Fiera: Deep Learning on the Edge


Binarised Neural Networks will play a huge role in bringing AI to the edge devices. Fiera aims to be user-friendly and highly optimized binary neural network framework for studying and implementing BNNs.

Features

  • Binarize both inputs and weights. Currenly we support binarization of both inputs and weights but later we want to give user flexibility to choose.
  • Supports both forward and backward propogation. Most of the frameworks present today are only inference based which cannot leverage benefits of research focused on training strategies to increase accuracy and training speed of BNNs specifically.
  • Use C++ or either will use libraries of C++ which will prevent from slow function calls of high level languages and also allow to write assembly level optimizations.
  • Solely built on C++ that can benefit from machine level optimizations.
  • Currenly we are only binarizing Convolution layers but later we will also allow to binarize Fully Connected(FC) layers if user want.
  • We provide support for binarization of both fc and conv layers.

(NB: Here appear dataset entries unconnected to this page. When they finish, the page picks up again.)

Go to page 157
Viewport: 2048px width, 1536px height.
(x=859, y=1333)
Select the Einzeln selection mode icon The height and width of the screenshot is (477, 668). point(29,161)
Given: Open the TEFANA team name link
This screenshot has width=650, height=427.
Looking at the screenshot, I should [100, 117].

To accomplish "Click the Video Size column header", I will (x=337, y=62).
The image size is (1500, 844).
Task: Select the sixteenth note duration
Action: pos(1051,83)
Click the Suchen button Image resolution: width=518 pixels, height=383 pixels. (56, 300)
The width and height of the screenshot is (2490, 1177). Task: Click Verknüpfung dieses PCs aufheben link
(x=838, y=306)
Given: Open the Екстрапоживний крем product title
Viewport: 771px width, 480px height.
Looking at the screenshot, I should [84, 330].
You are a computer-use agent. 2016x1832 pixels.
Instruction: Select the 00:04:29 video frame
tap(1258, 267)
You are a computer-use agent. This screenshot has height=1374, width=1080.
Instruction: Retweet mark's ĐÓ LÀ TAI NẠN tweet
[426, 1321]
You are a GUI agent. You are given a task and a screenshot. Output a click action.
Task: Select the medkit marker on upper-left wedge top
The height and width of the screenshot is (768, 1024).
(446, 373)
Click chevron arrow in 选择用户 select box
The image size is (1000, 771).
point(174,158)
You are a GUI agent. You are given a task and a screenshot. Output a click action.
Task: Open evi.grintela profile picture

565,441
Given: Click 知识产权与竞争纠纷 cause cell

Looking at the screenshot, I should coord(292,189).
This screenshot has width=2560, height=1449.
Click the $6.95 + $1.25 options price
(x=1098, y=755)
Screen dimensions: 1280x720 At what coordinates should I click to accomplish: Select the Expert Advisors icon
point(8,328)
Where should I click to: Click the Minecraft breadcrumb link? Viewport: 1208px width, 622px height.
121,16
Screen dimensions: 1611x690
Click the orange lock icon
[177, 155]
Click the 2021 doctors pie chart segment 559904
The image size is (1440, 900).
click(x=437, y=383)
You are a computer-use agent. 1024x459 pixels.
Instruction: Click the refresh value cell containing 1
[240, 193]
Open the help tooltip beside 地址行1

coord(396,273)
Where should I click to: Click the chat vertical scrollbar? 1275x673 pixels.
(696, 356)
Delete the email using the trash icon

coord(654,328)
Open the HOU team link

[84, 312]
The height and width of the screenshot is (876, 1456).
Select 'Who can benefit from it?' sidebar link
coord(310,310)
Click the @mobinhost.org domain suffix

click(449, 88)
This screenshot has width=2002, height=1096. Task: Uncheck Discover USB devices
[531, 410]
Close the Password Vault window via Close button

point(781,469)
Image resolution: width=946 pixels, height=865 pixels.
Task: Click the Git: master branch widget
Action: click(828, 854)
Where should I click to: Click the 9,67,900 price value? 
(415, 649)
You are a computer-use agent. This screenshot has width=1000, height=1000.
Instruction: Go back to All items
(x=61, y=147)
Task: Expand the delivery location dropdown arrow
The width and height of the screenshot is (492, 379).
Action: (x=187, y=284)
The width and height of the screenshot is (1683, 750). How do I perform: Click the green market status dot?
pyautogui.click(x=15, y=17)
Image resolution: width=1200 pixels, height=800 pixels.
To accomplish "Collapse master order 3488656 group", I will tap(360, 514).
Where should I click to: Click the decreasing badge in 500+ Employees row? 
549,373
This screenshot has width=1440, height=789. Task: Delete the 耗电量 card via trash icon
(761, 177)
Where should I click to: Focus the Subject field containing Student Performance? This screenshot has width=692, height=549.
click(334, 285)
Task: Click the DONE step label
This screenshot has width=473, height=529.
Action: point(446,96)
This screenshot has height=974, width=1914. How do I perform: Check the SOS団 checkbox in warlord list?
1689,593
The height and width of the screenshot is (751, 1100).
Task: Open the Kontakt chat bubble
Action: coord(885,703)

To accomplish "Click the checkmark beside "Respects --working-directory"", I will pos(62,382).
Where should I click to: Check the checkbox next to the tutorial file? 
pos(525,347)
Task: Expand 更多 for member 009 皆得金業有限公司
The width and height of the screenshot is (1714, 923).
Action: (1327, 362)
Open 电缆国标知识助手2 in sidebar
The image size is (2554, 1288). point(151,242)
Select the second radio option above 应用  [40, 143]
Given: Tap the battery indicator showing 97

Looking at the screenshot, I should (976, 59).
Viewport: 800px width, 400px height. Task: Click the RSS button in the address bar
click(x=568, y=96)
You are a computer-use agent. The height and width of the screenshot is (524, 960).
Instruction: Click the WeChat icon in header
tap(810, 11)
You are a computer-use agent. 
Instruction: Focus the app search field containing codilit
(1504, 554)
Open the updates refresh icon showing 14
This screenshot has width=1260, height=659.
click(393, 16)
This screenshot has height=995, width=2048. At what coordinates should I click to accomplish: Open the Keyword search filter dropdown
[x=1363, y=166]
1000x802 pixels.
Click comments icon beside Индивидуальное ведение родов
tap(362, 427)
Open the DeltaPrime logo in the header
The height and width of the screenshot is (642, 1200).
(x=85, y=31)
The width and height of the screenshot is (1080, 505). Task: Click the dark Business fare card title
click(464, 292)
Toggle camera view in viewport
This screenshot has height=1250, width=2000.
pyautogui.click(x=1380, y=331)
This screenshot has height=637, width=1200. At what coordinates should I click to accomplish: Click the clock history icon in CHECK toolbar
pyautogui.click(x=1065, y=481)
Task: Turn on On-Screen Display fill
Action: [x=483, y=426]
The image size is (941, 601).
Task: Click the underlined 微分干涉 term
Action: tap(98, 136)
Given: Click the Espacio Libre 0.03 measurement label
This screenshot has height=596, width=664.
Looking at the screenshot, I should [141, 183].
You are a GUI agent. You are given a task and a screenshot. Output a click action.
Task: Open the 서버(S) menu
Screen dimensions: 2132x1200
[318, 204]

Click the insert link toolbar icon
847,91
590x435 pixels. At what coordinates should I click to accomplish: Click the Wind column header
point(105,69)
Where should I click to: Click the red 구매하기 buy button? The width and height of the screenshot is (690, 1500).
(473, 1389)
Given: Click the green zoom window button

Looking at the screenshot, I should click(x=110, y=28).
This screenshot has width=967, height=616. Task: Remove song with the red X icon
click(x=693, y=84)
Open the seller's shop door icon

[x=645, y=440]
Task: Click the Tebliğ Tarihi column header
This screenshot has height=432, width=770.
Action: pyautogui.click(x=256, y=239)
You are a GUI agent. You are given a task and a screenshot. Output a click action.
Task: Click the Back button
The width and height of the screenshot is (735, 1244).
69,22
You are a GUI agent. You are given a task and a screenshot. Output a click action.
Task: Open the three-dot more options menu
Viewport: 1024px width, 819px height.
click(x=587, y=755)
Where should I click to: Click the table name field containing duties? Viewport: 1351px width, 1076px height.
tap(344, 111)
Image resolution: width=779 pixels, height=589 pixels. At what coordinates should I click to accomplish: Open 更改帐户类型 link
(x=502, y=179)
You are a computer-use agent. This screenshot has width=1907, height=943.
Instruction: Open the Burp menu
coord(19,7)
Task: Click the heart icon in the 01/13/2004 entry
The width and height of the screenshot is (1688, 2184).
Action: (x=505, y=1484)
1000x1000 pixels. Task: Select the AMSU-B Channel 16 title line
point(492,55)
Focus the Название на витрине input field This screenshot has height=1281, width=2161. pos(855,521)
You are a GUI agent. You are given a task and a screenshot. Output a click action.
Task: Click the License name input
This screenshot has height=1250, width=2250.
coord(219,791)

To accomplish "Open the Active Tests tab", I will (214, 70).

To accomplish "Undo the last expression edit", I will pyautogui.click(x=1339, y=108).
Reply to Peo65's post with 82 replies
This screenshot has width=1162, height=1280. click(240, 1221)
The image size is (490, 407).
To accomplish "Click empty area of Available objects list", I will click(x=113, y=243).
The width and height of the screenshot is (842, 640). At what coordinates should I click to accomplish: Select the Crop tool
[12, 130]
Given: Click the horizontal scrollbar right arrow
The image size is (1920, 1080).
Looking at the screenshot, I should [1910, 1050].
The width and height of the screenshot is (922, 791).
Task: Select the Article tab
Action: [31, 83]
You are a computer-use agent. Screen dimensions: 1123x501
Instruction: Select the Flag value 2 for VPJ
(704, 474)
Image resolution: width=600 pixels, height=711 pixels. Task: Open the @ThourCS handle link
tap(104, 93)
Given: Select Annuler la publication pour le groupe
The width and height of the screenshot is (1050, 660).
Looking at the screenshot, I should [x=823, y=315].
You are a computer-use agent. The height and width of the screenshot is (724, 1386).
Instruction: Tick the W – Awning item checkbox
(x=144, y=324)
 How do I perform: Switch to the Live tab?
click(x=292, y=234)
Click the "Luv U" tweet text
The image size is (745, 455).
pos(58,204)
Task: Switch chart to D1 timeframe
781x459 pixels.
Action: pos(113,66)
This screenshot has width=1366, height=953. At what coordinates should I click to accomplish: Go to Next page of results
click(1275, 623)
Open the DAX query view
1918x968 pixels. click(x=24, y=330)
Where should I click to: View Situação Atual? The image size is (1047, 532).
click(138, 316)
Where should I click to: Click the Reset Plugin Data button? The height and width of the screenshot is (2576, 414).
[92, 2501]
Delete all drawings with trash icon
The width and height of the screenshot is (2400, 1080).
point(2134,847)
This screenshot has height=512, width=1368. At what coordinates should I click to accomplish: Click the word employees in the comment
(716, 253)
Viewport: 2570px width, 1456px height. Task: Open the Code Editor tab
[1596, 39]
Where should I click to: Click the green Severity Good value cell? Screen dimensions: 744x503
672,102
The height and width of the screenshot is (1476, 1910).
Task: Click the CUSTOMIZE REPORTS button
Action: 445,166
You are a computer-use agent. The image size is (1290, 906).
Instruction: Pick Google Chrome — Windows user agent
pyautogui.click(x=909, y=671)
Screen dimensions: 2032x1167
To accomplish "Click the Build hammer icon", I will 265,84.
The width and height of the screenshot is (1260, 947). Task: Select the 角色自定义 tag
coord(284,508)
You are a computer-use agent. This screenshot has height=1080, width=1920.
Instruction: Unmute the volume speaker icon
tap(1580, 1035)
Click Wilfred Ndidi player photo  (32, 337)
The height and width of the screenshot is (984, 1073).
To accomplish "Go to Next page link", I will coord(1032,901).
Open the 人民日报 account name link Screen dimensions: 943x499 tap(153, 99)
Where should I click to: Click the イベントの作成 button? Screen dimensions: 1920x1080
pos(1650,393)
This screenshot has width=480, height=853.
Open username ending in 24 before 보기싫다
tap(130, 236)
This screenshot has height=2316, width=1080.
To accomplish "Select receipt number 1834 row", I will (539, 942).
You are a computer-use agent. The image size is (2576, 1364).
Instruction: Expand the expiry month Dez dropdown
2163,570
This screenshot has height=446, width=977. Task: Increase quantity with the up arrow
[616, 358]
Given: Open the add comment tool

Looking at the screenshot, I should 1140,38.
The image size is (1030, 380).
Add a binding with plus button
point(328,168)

Note: Our current version is providing PROOF OF CONCEPT of training and inference of Binary Neural Networks. We have provided guidelines to test it yourself on MNIST.

Binarization

Input image and weights are both float initially. Both images and weights are binarized using sign function. Binarized inputs and weights are channel-wise packed into int64. That's why we currently need channels to be multiple of 64. Apply normal convolution operation but instead of multiplying input and weights, use xnor operation. Take 2*p-n where p is result of previous step and n is size of input.

Usage

To test framework on MNIST dataset.


git clone https://github.com/xyzunreal/Fiera
cd Fiera/binary_cnn/Example\ MNIST/full_test
g++ --std=c++11 -o mnist MNIST.cpp
./mnist

You can train model yourself by changing in MNIST.cpp

Todo

Speed and Accuracy:

  • Replace simple convolutions with im2col convolutions. Later we will also consider using Winograd and FFTs.
  • Leverage CPU cache properly by using proper memory layout for tensors.
  • Use shift-based batch normalization.
  • Flexible channel Support - We currently support layers with 64 channels only which works fine for many new architectures where we have multiples of 64 as number of channels. This makes packing bits channelwise possible in int64. But to make it more generalized, add padding of zeroes to make incoming channels multiple of 64 and change 2p-n formula accordingly.

DevOps:

  • Unit Tests and Integration Tests (using GoogleTest)
  • CMake
  • Logging (glog)
  • Continous Integration

Features and Design:

  • Provide Cuda support.
  • Use callbacks wherever possible to make framework more flexible to implement new modules.
  • Implement autograd. Binarized layers will still use Straight Through Estimator.
  • Implement different weight initializers, loss functions, optimizers etc.
  • ONNX support to increase interoperability between Fiera and other frameworks.
  • Allow users to download Datasets and Trained models from fiera.io. Provide pretrained models of high speed models like MobileNet, Squeezenet first.
  • Add Documentation on Fiera.io and improve Github Documentation .

Later Down the Road

  • Other Quantization levels (2-bit, 4-bit, 8-bit).
  • Other techniques for network compression like Network Pruning.

Support

Join chat at Gitter

Why Fiera?

Fiera means 'Wild Beast' in Spanish. It reflects Swifness, Agility and Robustness of Fiera.